People Analytics: Going Back Decades
The essential concept of Moneyball isn’t a particularly new one, as employers have previously tried to ascertain which of their employees are going to be reliably bright and well-performing in the long run, and tried to come up with ways to predict this behavior. Typically, they would start with their already stellar employees and analyze them. They’d aggregate important information from this cream of the crop by looking at patterns in biographical data, working history, and how the employees answered computerized personality and intelligence tests. From there, they’d use these scores as a sort of benchmark for future employees, The employees that would make it onto the next level would be the ones whose scores mostly closely matched the already-employed “stars”.

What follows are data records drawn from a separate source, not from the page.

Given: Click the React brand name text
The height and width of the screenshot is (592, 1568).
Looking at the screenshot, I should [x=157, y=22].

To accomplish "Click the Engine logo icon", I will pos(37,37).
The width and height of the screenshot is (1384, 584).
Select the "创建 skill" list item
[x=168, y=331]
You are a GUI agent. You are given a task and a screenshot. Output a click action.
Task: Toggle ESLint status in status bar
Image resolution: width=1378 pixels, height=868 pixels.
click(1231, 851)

It sounds like a fairly logical and efficient system. And it would be, if not for the fact that these computerized personality and intelligence tests aren’t the most accurate way of measuring a person’s intelligence, drive and performance. Like standardized IQ tests, the tests administered by these companies had one major flaw: they scored how cleverly employees could take the tests, and cleverness isn’t always or necessarily an indication of intelligence or performance. Further, these tests had a large degree of subjectivity attached to them, as the results were reliant on how the managers rated their employees’ results, instead of an objective system that could classify everyone equally.
Something else was needed.
Moneyball for the Workforce
Like Beane’s preference for using objective stats like on-base percentage and run productivity, employers have begun doing the same, adopting their own objective metrics that can predict which prospective employees can shine better than the rest. Some of the points they measure include:
How long they’ve been on the job
How many calls they process
How many sales they close
One of the most important things to keep in mind about the employee version of Moneyball
is that it doesn’t so matter what employees answer, but how
they answer. Plus, employers also look at the following on the tests they give their employees:
How long it takes them to answer each question
If their answers are fairly in line with the answers they’ve given before, or if there’s a big variation.
The vocabulary they display when it comes to answering open-ended questions.
Companies have also found that one set of answers doesn’t necessarily equate to the same predictive results across jobs, such as leadership in community groups being a good sign for acute nursing positions but not nearly the case for nursing home employees. Another example, something that may seem completely innocuous and unrelated to the job at hand, is the internet browser someone uses: an employee-screening company called Evolv takes into account factors that look at creativity versus persuasiveness, using data points like these:
The distance of someone’s commute.
The choice of their internet browser, such as opting for the factory-installed browser or upgrading to a better one like Chrome or Firefox.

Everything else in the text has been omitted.